» **Texte extrait**
La Raiffeisen Bank ou les tribulations d’une banque autrichienne en Russie

Les pressions s’accentuent sur la Raiffeisen Bank, principale banque autrichienne et plus importante banque occidentale encore présente en Russie. Ses très lucratives affaires russes pourraient lui coûter très cher alors qu’elle avait été l’une des premières banques occidentales à miser sur la Russie dès les années 1990.

Pendant la guerre, les affaires continuent. C’est ce qui est reproché, avec de plus en plus d’insistance, à la Raiffeisen Bank International (RBI), la principale banque autrichienne, très présente en Russie.

La valeur de ses avoirs dans ce pays a ainsi augmenté de 40 % entre janvier 2022 et mars 2023 pour atteindre les 29 milliards de dollars, a constaté le quotidien britannique Financial Times dans un article publié dimanche 3 septembre.

Des profits russes en hausse
En outre, les bénéfices que la filiale de Raiffeisen Bank en Russie a enregistrés ont connu une forte hausse – de près de 10 % – durant les six premiers mois de 2023, précise le Financial Times. « Pourquoi cette banque autrichienne continue-t-elle à gagner autant d’argent en Russie ? », s’interroge ainsi la Süddeutsche Zeitung.

» **Objectif**
Reprenez l'article sur la Raiffeisen Bank en Russie à la suite de sa dernière phrase. Le listing ci-après constitue un matériau indépendant de l'article.

» **Section des données**
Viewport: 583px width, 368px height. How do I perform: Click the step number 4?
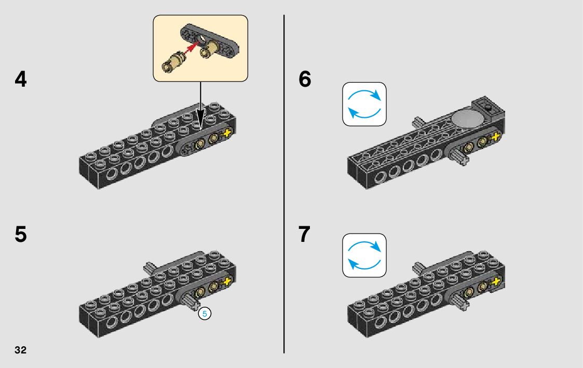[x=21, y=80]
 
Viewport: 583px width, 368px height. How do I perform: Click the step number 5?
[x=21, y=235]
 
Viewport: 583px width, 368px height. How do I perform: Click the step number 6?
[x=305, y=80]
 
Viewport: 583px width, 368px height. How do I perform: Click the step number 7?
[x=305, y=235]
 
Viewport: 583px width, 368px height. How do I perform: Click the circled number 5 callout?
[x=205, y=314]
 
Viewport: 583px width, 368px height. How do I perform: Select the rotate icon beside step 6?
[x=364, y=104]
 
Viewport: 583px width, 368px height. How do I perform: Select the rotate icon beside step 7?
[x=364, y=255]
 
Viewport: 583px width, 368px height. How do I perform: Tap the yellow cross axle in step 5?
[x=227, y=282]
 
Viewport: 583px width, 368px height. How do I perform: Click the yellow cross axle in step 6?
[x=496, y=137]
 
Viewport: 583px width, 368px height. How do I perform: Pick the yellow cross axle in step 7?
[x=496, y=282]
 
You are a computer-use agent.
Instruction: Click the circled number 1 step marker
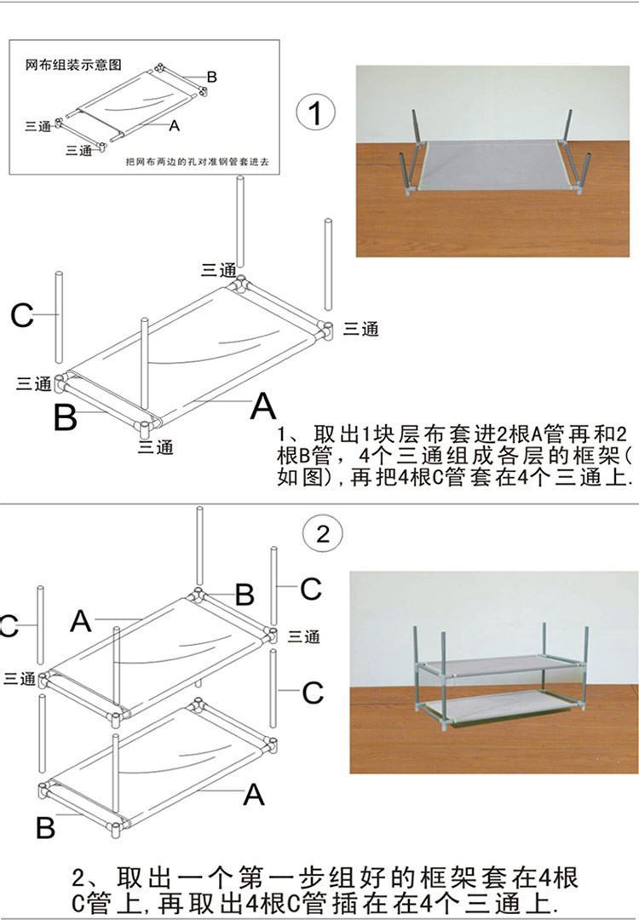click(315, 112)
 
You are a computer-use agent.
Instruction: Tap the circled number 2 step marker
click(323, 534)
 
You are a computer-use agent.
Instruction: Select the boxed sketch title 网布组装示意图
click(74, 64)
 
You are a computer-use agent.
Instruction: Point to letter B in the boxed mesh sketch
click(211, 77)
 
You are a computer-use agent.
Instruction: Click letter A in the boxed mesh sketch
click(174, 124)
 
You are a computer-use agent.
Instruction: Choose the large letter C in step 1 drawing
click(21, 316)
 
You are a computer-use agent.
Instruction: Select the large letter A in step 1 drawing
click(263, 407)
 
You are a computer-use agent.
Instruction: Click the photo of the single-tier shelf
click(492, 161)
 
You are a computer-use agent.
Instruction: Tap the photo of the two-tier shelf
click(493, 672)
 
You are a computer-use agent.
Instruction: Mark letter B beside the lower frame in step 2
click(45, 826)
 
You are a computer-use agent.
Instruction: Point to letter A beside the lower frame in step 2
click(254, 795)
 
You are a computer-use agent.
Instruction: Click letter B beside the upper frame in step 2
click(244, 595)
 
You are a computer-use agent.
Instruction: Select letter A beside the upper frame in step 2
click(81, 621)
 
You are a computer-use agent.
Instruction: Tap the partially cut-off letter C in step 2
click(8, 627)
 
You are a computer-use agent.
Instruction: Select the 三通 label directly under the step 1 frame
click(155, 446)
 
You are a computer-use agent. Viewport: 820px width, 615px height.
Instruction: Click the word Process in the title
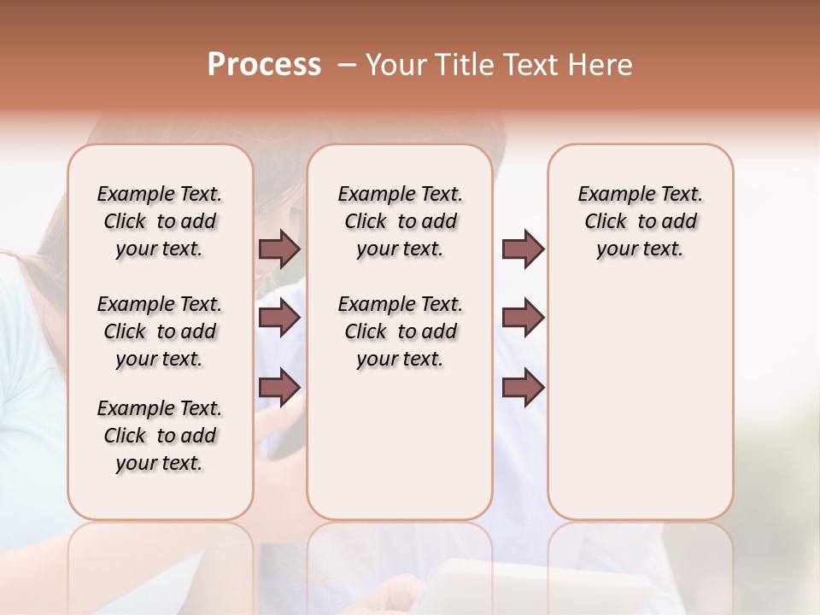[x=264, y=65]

* * *

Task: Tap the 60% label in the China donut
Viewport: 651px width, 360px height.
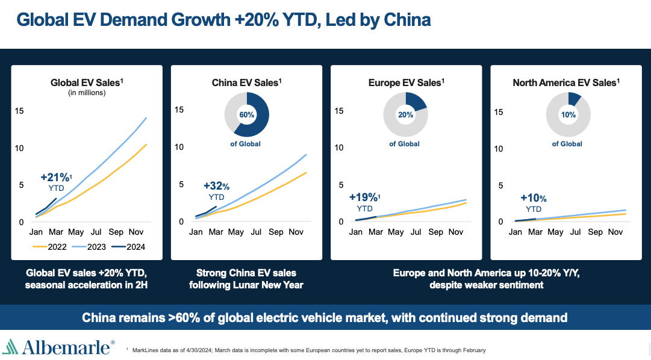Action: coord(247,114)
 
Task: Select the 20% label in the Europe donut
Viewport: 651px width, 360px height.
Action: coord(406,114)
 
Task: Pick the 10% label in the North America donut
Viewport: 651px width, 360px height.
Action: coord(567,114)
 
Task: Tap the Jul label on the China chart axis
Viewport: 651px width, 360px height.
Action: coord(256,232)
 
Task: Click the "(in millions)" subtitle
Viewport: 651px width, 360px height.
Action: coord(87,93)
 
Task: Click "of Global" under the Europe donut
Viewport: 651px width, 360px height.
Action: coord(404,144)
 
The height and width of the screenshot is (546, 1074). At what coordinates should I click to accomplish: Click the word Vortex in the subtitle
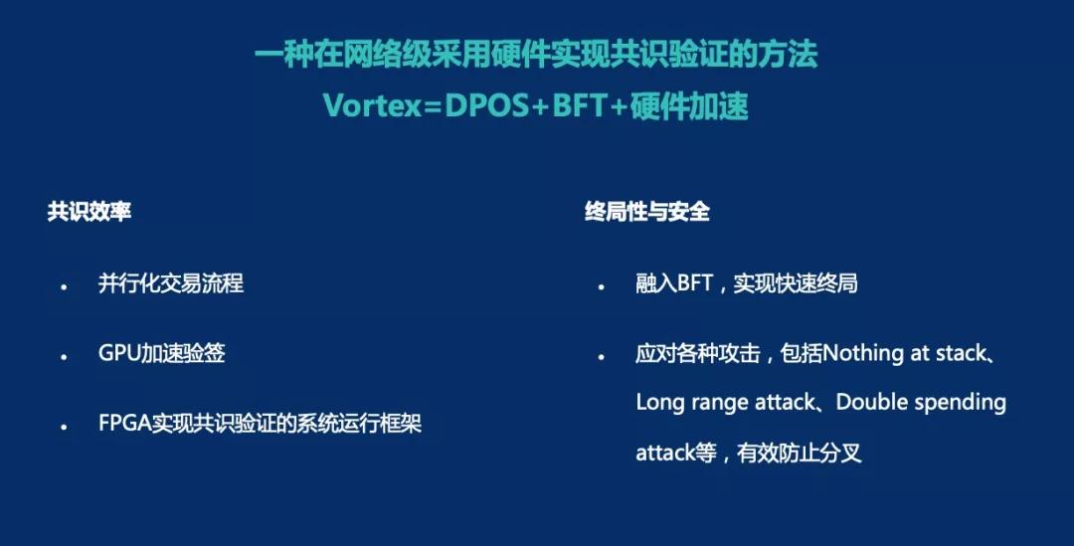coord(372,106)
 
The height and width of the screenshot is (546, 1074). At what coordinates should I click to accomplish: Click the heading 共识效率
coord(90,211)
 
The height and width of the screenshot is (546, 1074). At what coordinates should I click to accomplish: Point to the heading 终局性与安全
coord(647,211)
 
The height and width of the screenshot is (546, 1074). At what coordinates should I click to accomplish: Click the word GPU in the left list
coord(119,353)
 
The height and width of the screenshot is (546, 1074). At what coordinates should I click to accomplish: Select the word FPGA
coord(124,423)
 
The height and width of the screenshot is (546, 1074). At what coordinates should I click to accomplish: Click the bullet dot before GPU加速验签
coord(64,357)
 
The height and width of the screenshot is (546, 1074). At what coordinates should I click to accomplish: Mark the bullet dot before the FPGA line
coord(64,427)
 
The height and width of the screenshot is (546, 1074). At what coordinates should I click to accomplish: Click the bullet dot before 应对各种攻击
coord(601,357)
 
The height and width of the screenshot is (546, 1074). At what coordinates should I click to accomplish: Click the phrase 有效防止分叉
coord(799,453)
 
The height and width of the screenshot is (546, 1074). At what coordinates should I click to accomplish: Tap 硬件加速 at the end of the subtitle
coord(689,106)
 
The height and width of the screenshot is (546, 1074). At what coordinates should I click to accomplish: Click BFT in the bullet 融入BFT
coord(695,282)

» **Réponse à la consigne**
Les sanctions internationales et les pressions sur les grands groupes occidentaux présents en Russie ont poussé un certain nombre de ces acteurs à se retirer depuis le début de la grande offensive russe en Ukraine de février 2022. Des banques françaises, comme la Société Générale ou BNP Paribas, se sont ainsi délestées de leurs actifs russes, quitte à subir des milliards de pertes à cette occasion, rappelle le magazine Le Point.

La Raiffeisen Bank a, pour sa part, accru le nombre de ses employés en Russie, qui atteint dorénavant presque 10 000 personnes contre 9 000 avant le conflit, souligne le site The Banker. De quoi pousser les autorités ukrainiennes à placer plusieurs responsables de la RBI sur une liste des « personnes à sanctionner », y compris son PDG, Johann Strobl.

La présence en Russie de la RBI fait aussi des vagues dans le petit milieu feutré des banquiers. À l’occasion d’une conférence sur la finance internationale qui s’est déroulée au Tyrol, Johann Strobl s’est vertement fait interpeller par le public sur les affaires russes de la banque autrichienne, a raconté la Süddeutsche Zeitung.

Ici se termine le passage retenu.